Although the music is comprised of hurt and pain, Greg notes that it was also a “secret” way of communication between slaves.

“The slave masters kept the workers separated as much as possible but they were always within hearing distance so when a slave sang ‘someone gonna be free, someone gonna be free’, they knew, before the plantation owner, there was an escape planned.

“They might have had their freedom taken but they still had their music. I’m very thankful they were able to pass down their songs and re-create the instruments they played.”

Brought up by his mother Delores, who sang gospel, Greg learned about the blues at the knee of his uncle Bill.

“Gospel was all around me – I still like the groove of it – and I was born in an era when the older people said the blues were the devil’s music.
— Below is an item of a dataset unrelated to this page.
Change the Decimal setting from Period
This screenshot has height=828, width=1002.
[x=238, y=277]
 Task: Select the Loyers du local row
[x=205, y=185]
So, naturally, I couldn’t wait to listen to it and my Uncle Bill secretly taught me.

“When I was about 9, Uncle Bill told me the blues was the sound of a black man’s soul crying – even when the slaves were freed the music didn’t stop because the pain and suffering didn’t stop. It’s our form of therapy.”

Playing an acoustic set is important to Greg, supported in New Zealand by Nelson-based German guitarist Steve Gillies, especially as young African-American musicians have largely turned away from the genre “because there’s no money in it”.

“Jazz, rock, bebop, funk, soul, they all came from the blues. It’s a form of cultural suicide if we let the acoustic blues go.”

Greg moved to Germany in 1977, initially on a 2-year tour with the United States airforce. After meeting and marrying a local woman he still intended to return to the US “but then the children started to arrive … and I’m still there”.

Working as a truck driver for almost 30 years, Greg kept performing when he had the chance. “I didn’t want to miss the children growing up but when the last one left I said to my wife ‘now is the time’ and made music my main focus.”

A new album, ‘Brown-eyed Handsome Man’, was released in March and includes a duet with another Germany-based American bluesman Big Daddy Wilson, who also produced the album.

The album’s title comes from a story of what happened when Greg was born, on the hottest day of 1954. “I was born with my eyes wide open and they were brown. An old woman stood up and shouted, ‘He gon´be a brown-eyed handsome man’.“

With four adult daughters, Greg reckons his biggest achievement has been as a father. “When they say you’re the greatest dad in the world my chest puffs up and I feel 10-feet tall,” he laughs.

But the joy his family has brought him masks the sadness of his own upbringing.

“Not having had a father in my life affects to me this day,” he says. “It has caused me to write some intense blues songs, it’s like my heart cannot be complete. But let me say that I have so much respect for my mum because she carried out both roles and I was never less than loved.”